Institutional Activities

Ashoka University to Host Visual Arts Colloquium on “Nature’s Duplicates” in Contemporary India

Ashoka University will host a Visual Arts Colloquium titled “Nature’s Duplicates: Inorganic doubles of organic ‘nature’ in public space in contemporary India” on 9 February 2026. The on-campus talk will be delivered by Professor Kajri Jain, an art historian from the University of Toronto, and will explore how artificial forms of nature shape aesthetics, politics, and environmental thinking in India.

Sonipat - The Department of Visual Arts at Ashoka University is set to organize the first talk of its Visual Arts Colloquium Series (Spring 2026) on Monday, 9 February 2026. The colloquium, titled “Nature’s Duplicates: Inorganic doubles of organic ‘nature’ in public space in contemporary India”, will take place from 1:30 pm to 3:00 pm at the Visual Arts Studio (near the sports block) on campus.

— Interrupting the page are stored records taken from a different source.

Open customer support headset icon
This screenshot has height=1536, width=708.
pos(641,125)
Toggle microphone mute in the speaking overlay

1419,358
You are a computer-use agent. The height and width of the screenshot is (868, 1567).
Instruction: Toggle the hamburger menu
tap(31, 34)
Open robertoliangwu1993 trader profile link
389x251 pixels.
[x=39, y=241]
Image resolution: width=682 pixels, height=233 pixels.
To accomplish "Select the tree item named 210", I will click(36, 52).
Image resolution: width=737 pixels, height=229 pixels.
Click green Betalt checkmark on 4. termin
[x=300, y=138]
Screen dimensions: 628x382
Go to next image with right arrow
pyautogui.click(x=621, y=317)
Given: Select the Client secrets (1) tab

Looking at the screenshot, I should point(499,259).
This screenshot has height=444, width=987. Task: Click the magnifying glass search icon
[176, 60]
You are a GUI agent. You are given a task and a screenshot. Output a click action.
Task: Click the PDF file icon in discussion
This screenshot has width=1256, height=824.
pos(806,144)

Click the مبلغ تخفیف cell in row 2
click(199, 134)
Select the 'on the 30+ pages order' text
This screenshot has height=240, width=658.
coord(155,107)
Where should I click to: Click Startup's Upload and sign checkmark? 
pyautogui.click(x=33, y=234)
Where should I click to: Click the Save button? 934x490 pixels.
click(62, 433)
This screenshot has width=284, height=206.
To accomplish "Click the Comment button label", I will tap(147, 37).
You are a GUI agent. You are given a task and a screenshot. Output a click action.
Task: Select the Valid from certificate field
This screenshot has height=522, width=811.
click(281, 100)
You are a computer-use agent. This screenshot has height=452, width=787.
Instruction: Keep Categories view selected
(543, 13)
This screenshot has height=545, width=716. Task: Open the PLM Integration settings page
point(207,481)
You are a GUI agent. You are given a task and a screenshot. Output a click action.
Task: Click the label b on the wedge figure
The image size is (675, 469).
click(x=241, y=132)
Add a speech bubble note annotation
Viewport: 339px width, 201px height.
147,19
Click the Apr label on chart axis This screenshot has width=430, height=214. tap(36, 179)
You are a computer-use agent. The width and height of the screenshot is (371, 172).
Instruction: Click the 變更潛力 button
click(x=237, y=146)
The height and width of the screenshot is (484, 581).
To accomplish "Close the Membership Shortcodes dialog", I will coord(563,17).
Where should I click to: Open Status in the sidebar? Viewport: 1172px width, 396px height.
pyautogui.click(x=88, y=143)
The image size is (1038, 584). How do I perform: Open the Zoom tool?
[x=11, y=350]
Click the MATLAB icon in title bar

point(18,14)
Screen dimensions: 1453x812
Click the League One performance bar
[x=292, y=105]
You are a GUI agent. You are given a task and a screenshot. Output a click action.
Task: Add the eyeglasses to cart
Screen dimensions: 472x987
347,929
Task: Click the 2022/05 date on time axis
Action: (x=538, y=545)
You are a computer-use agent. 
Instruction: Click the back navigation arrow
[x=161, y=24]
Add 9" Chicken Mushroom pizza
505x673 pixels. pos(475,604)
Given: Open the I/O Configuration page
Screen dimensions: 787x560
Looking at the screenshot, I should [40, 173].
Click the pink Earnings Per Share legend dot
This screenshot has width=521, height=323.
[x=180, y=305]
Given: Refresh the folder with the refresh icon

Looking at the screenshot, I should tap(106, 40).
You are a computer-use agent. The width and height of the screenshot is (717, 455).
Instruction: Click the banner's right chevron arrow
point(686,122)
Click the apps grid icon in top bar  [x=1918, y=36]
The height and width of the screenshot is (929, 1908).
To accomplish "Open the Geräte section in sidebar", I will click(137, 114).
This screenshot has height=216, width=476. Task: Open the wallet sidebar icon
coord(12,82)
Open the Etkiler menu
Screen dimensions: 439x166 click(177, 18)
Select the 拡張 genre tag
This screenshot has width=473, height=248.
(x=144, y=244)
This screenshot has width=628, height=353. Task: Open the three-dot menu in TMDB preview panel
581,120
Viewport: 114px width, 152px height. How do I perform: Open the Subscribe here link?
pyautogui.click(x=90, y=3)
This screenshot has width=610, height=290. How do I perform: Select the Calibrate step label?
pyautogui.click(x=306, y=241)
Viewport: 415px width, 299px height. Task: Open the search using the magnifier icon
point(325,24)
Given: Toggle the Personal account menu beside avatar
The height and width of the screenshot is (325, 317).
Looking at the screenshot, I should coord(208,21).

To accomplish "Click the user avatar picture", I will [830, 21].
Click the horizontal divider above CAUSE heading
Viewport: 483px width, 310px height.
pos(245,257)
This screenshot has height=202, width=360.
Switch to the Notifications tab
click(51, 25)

The session will be delivered by Kajri Jain, Professor of Art History at the University of Toronto. Her talk draws from ongoing research that examines the growing presence of inorganic replicas of nature—such as plastic grass, fibreglass animals, concrete birds, robotic elephants, and aluminium trees—in India’s public spaces.

Event Details:

Title: Nature’s Duplicates: Inorganic doubles of organic “nature” in public space in contemporary India

Speaker: Prof. Kajri Jain, University of Toronto

Date: 9 February 2026

Time: 1:30 pm – 3:00 pm

Venue: Visual Arts Studio (near sports block), Ashoka University

Event Type: Guest Lecture / Colloquium

Mode: On Campus

The event is open to students, faculty, and visitors, and informal discussions will continue over tea and coffee after the talk.

According to the abstract released by the department, the lecture will move beyond viewing these objects merely as symbols of developmental “greenwashing.” Instead, it will explore their layered histories and the ways in which they embody distinct cosmopolitics, aesthetic regimes, and moral-ethical values. The discussion will also reflect on how these representations challenge or reinforce dominant, post-Enlightenment ideas of nature that influence global environmentalism and environmental humanities scholarship.

Professor Jain’s research focuses on modern and contemporary South Asian visual cultures, with particular attention to postcolonial and decolonizing approaches to art history. Her work investigates the intersections of religion, media, and visual practice in India, as well as broader questions of how images shape cultural, ethical, and political meanings.